"La jeunesse emmerde le Front national" : d'où vient ce slogan scandé dans les manifestations contre l'extrême droite ?

Le slogan est très souvent entendu lors des rassemblements organisés contre l'extrême droite, depuis la victoire du RN aux élection européennes. Mais depuis bien avant en fait.

"La jeunesse emmerde le Front national" a été scandé à plusieurs reprises dimanche soir place de la République, après la victoire du RN aux Européennes (Photo by Arnaud FINISTRE / AFP)
"La jeunesse emmerde le Front national" a été scandé à plusieurs reprises dimanche soir place de la République, après la victoire du RN aux Européennes (Photo by Arnaud FINISTRE / AFP)

"La jeunesse emmerde le Front national". C'est le slogan entonné depuis dimanche soir lors des manifestations organisées contre l'extrême droite, et en réaction à la victoire du RN aux élections européennes, et à l'approche des élections législatives qui pourraient faire entrer le Rassemblement national (ex-Front national) à Matignon.

Un slogan en passe de devenir le mot d'ordre des manifestations contre l'extrême droite, comme en témoignent les différents visuels appelant à la mobilisation à Paris ce lundi soir. C'est un classique des manifestations contre l'extrême droite qui a 36 ans, puisqu'il date de 1988.

Cette année-là, le Front national fait 14% à l'élection présidentielle avec la candidature de Jean-Marie Le Pen, un score à deux chiffres pour la première fois qui choque alors une large part de l'opinion publique. Parmi ces Français choqués de ce score de l'extrême droite, les membres du groupe de punk rock "Bérurier noir", auteur trois ans plus tôt de la chanson "porcherie", très critique envers le capitalisme et qui dénonce notamment l'extrême droite.

En réaction à ce score historique de Jean-Marie Le Pen, le groupe ajoute un refrain à sa chanson : "La jeunesse emmerde le Front national", scandé à l'occasion d'un concert durant lequel le groupe appelle le public à dresser leur majeur et à scander "la jeunesse emmerde le Front national".

"Ça a été un choc. Le Front National de Jean-Marie Le Pen était à 11 %. C’était une action directe, on ne pouvait pas laisser passer. Je tolère tout, sauf l’intolérance", expliquait en 2022 à France 3 Loran Béru, le guitariste et chanteur.

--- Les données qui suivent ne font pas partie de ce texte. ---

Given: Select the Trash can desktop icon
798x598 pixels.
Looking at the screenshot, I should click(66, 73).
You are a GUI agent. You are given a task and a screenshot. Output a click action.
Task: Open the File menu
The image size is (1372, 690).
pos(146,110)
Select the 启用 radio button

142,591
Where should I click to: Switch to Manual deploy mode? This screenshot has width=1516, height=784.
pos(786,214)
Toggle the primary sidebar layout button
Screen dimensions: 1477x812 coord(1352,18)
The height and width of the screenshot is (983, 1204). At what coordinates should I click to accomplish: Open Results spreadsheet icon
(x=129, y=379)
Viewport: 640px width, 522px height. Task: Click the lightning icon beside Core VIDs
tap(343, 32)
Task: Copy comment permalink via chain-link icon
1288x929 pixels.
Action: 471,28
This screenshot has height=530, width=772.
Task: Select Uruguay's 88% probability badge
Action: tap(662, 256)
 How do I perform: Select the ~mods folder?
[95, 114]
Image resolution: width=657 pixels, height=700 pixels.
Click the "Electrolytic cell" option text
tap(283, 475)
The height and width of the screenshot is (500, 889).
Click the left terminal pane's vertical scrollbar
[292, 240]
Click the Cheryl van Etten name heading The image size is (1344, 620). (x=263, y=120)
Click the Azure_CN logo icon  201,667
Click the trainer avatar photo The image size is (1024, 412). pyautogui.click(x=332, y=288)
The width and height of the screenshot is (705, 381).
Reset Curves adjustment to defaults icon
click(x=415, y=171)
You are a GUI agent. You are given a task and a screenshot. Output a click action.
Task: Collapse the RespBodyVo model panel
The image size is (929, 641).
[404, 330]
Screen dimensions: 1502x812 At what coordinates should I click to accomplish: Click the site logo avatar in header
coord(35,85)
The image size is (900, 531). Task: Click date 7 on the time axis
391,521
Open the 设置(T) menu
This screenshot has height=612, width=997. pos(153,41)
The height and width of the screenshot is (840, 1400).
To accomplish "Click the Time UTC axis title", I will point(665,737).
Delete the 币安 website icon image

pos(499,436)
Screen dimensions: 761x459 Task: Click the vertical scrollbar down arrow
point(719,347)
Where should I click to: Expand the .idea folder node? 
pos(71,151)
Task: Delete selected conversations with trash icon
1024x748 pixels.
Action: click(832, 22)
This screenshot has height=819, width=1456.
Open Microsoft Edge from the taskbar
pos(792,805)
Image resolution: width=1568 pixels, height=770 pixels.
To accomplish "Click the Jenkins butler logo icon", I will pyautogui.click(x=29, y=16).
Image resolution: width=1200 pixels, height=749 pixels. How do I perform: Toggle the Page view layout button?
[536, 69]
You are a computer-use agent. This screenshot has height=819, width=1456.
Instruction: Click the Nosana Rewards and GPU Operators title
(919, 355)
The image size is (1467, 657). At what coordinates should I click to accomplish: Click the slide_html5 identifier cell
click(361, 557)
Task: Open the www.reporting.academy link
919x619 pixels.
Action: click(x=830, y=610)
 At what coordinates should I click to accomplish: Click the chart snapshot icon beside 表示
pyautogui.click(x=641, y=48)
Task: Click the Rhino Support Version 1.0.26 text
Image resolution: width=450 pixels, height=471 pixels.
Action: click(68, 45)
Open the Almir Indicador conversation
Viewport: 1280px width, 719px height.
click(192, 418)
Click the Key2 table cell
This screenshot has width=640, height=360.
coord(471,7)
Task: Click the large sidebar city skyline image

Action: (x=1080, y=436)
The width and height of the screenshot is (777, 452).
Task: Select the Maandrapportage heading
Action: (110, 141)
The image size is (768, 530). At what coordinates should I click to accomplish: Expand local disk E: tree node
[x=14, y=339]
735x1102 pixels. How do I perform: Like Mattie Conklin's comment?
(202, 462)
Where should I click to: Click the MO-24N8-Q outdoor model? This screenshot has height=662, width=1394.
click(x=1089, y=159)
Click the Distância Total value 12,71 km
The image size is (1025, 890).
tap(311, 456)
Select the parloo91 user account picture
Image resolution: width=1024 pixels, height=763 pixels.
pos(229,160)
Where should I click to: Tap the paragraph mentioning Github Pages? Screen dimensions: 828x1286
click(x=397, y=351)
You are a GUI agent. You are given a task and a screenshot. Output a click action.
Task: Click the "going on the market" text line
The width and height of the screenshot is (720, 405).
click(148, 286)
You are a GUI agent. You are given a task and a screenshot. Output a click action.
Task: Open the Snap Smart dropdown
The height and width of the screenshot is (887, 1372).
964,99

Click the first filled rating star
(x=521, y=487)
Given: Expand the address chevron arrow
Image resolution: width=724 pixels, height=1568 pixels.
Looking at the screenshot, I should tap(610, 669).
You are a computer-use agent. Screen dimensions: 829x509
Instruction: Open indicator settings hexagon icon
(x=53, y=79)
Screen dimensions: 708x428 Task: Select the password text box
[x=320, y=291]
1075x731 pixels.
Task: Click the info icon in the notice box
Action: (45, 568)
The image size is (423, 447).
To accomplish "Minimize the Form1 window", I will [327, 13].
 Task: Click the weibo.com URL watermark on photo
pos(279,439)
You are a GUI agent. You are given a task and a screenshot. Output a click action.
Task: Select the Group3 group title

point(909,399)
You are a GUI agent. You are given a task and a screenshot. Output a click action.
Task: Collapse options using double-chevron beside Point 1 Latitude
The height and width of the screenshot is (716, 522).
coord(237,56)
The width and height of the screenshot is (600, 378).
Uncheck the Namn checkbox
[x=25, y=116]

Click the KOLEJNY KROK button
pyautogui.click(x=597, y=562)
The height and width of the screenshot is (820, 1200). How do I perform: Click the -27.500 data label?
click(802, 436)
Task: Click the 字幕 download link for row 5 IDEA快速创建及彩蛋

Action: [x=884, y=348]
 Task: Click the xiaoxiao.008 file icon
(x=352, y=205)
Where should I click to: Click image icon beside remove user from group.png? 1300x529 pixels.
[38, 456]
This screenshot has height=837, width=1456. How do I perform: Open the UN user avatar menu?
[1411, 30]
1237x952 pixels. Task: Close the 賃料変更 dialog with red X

Si le groupe "Bérurier noir" est resté dans l'histoire des luttes contre l'extrême droite avec ce refrain scandé encore 36 ans plus tard, d'autres artistes se sont inspirés de la percée de l'extrême droite dans leurs oeuvres, au fur et à mesure des succès électoraux du FN.

En 1995, le groupe de rap NTM écris "Plus jamais ça" alors que le Front National remporte ses premières villes aux municipales : Toulon, Orange et Marignane. "National est ce front, international est l'affront/ Voilà pourquoi je fais front, fronçant les sourcils/ Quand le borgne sénile s'amuse à faire un score de 25% dans ma ville / Non, plus jamais ça, stoppons tout ça (...) Vous avez compris, vous avez saisi, ressaisissez-vous / La jeunesse se doit d'être à l'heure, au rendez-vous/ Fixé, en effet, pour pisser sur la flamme tricolore/ Le putain d’étendard du parti des porcs", chante NTM.

Toujours à la fin du siècle, Noir Désir prend aussi la plume pour relayer l'inquiétude de la montée de "quelques fascisants autour de 15%, Charlie, défends-moi". Pour Noir Désir, "c'est le temps des menaces, on n'a pas le choix pile en face/ Et aujourd'hui je jure, que rien ne se passe, toujours un peu plus". En deux mots : "FN, souffrance !".

Deux ans après l'accession de Jean-Marie Le Pen au second tour de la présidentielle, Diam's redonne de l'écho au slogan de Bérurier noir. Dans "Marine", elle adresse une lettre ouverte à une Marine Le Pen qui remplace petit-à-petit Jean-Marie Le Pen : "Marine, tu as un prénom si tendre, un vrai prénom d'ange, dis-moi c'qui te prend ?/ Marine, on ne sera jamais amies parce que ma mère est Française, mais que je ne suis pas née ici/ Marine, regarde-nous, on est beaux, on vient des quatre coins du monde, mais pour toi on est trop !. Le refrain est le même que 15 ans plus tôt, et la cible continue de progresser élection après élection: "Donc j'emmerde (qui?) le Front national !".